··· Dataset ···
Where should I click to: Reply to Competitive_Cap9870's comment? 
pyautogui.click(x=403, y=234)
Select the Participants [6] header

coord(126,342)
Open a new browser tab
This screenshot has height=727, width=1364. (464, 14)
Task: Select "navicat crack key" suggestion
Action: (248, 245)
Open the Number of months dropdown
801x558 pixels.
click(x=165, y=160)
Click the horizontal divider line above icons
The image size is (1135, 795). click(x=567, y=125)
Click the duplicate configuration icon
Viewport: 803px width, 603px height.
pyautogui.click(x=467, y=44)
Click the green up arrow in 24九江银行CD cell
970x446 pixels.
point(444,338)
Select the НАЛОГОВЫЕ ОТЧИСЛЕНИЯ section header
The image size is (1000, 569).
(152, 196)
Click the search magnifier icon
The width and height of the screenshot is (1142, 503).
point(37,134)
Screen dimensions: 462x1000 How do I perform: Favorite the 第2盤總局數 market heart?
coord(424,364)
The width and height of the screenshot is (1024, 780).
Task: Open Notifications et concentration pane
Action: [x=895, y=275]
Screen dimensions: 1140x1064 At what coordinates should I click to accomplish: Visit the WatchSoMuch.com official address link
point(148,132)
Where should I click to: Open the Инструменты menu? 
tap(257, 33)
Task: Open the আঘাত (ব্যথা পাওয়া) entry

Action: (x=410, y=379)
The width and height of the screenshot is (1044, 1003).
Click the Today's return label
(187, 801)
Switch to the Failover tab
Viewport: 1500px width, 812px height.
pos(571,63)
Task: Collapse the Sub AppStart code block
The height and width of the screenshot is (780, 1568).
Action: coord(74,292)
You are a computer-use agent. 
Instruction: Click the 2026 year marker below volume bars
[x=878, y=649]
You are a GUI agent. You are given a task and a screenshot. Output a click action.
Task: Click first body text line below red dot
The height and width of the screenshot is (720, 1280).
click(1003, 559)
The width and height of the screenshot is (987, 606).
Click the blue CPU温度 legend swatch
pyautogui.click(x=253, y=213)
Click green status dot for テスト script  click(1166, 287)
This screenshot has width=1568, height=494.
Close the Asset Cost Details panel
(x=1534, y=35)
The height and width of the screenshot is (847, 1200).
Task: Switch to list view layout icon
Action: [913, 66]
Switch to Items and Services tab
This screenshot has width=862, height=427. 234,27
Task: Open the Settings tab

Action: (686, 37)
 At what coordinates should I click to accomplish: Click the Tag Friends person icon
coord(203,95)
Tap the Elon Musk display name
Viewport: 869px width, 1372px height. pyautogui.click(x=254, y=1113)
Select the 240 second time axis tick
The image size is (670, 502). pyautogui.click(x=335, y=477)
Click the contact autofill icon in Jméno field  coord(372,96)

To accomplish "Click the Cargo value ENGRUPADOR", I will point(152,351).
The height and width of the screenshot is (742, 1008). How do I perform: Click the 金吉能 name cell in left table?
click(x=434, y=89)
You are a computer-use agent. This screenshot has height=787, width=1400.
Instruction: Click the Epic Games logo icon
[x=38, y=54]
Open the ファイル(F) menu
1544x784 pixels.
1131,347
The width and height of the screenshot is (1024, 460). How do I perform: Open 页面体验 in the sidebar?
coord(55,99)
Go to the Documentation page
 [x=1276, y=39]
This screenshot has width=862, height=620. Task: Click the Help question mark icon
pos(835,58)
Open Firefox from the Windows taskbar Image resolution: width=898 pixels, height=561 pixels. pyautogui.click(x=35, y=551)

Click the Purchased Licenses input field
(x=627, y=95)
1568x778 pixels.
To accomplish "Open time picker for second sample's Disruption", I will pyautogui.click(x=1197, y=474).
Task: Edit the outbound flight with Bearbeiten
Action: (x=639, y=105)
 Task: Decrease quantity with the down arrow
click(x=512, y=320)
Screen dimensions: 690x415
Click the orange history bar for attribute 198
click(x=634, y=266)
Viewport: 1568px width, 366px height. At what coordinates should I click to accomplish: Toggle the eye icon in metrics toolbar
···
What the task requires: Return exactly the lines from the one containing "1544x784 pixels." to the last line of the data, and nothing more.

Reply to the exercise:
1544x784 pixels.
1131,347
The width and height of the screenshot is (1024, 460). How do I perform: Open 页面体验 in the sidebar?
coord(55,99)
Go to the Documentation page
 [x=1276, y=39]
This screenshot has width=862, height=620. Task: Click the Help question mark icon
pos(835,58)
Open Firefox from the Windows taskbar Image resolution: width=898 pixels, height=561 pixels. pyautogui.click(x=35, y=551)

Click the Purchased Licenses input field
(x=627, y=95)
1568x778 pixels.
To accomplish "Open time picker for second sample's Disruption", I will pyautogui.click(x=1197, y=474).
Task: Edit the outbound flight with Bearbeiten
Action: (x=639, y=105)
 Task: Decrease quantity with the down arrow
click(x=512, y=320)
Screen dimensions: 690x415
Click the orange history bar for attribute 198
click(x=634, y=266)
Viewport: 1568px width, 366px height. At what coordinates should I click to accomplish: Toggle the eye icon in metrics toolbar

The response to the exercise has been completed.